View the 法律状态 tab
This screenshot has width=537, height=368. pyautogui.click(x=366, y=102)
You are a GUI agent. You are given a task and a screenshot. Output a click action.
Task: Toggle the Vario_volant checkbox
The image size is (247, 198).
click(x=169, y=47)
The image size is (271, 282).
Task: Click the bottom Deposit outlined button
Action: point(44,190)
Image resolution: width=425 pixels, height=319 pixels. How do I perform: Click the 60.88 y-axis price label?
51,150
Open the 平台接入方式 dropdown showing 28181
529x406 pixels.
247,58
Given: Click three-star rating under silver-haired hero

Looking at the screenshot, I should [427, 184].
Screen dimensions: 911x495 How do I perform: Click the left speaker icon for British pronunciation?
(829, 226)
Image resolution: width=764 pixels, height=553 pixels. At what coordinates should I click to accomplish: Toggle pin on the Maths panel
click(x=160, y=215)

* * *

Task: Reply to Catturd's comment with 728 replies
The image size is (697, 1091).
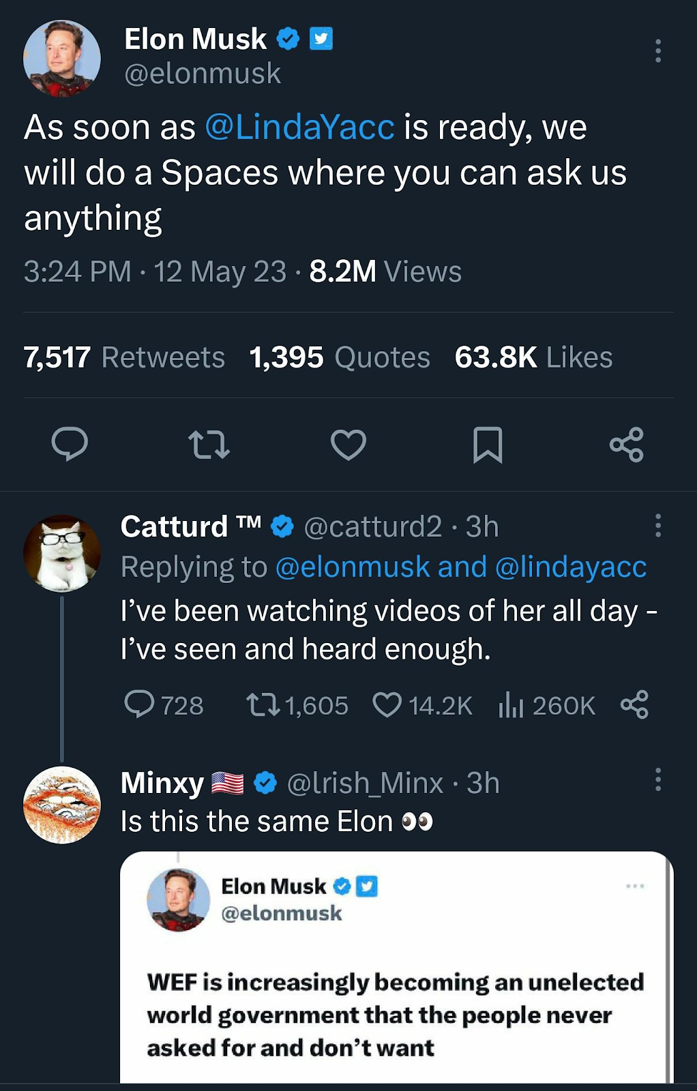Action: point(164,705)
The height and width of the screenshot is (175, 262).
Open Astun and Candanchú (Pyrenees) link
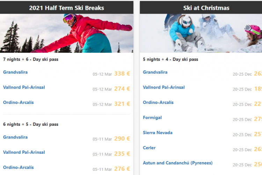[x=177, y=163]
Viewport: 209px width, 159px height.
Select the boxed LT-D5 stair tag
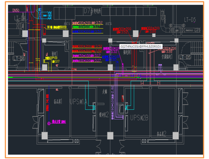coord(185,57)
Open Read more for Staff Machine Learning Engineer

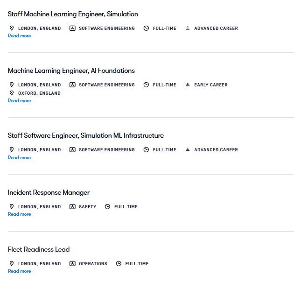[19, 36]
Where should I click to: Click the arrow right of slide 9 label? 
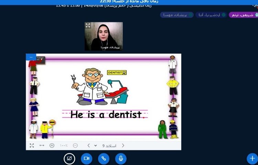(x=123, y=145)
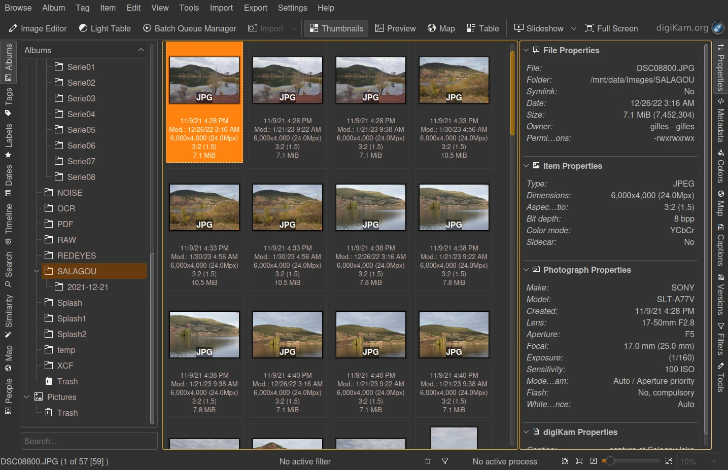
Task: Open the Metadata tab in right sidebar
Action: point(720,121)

...

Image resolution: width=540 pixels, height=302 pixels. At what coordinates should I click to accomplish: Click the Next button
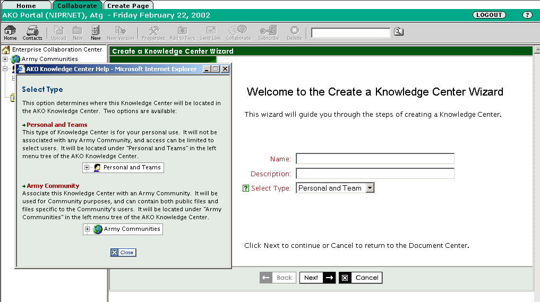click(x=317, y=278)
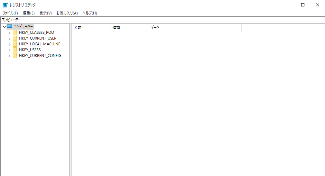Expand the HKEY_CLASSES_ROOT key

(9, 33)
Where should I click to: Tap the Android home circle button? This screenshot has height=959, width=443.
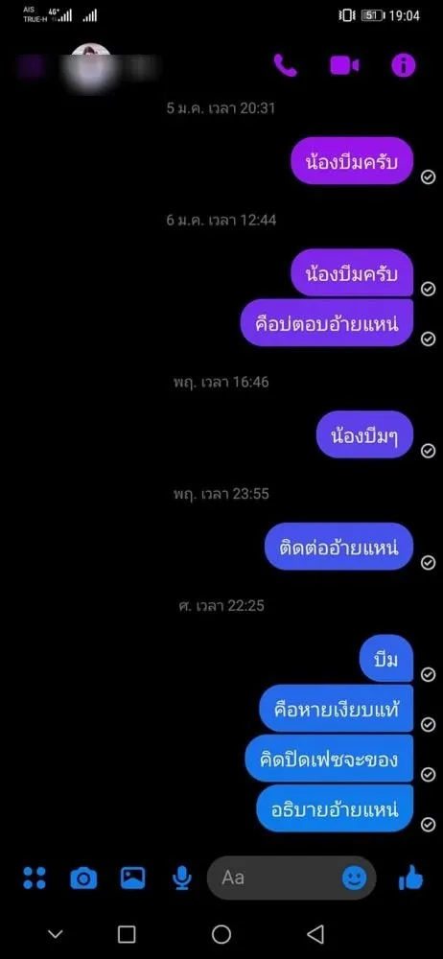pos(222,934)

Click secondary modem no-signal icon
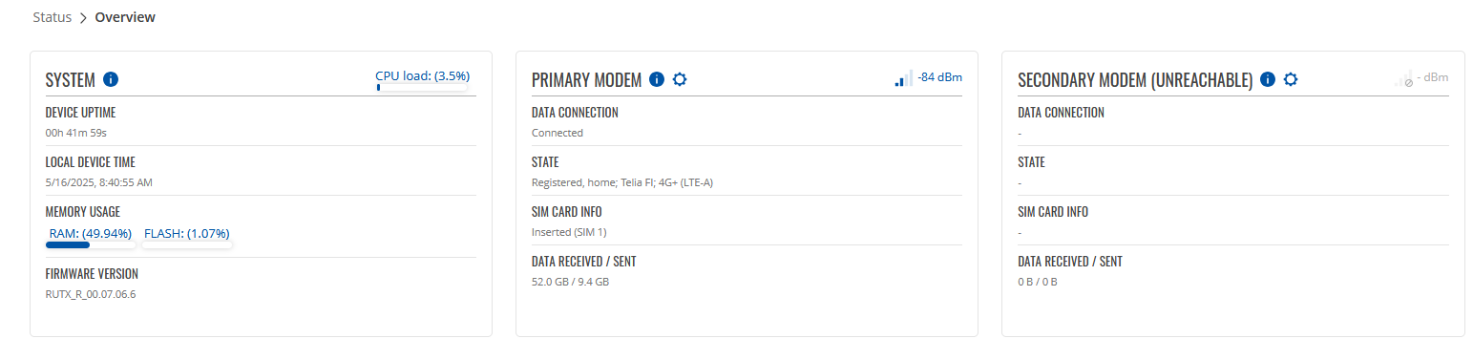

# [Required work]
Copy the lines of the data above exactly as written, beginning with the line containing "View the 法律状态 tab" and ending with the line containing "Task: Toggle the Vario_volant checkbox", and leave out all other lines.

# [Task solution]
View the 法律状态 tab
This screenshot has width=537, height=368. pyautogui.click(x=366, y=102)
You are a GUI agent. You are given a task and a screenshot. Output a click action.
Task: Toggle the Vario_volant checkbox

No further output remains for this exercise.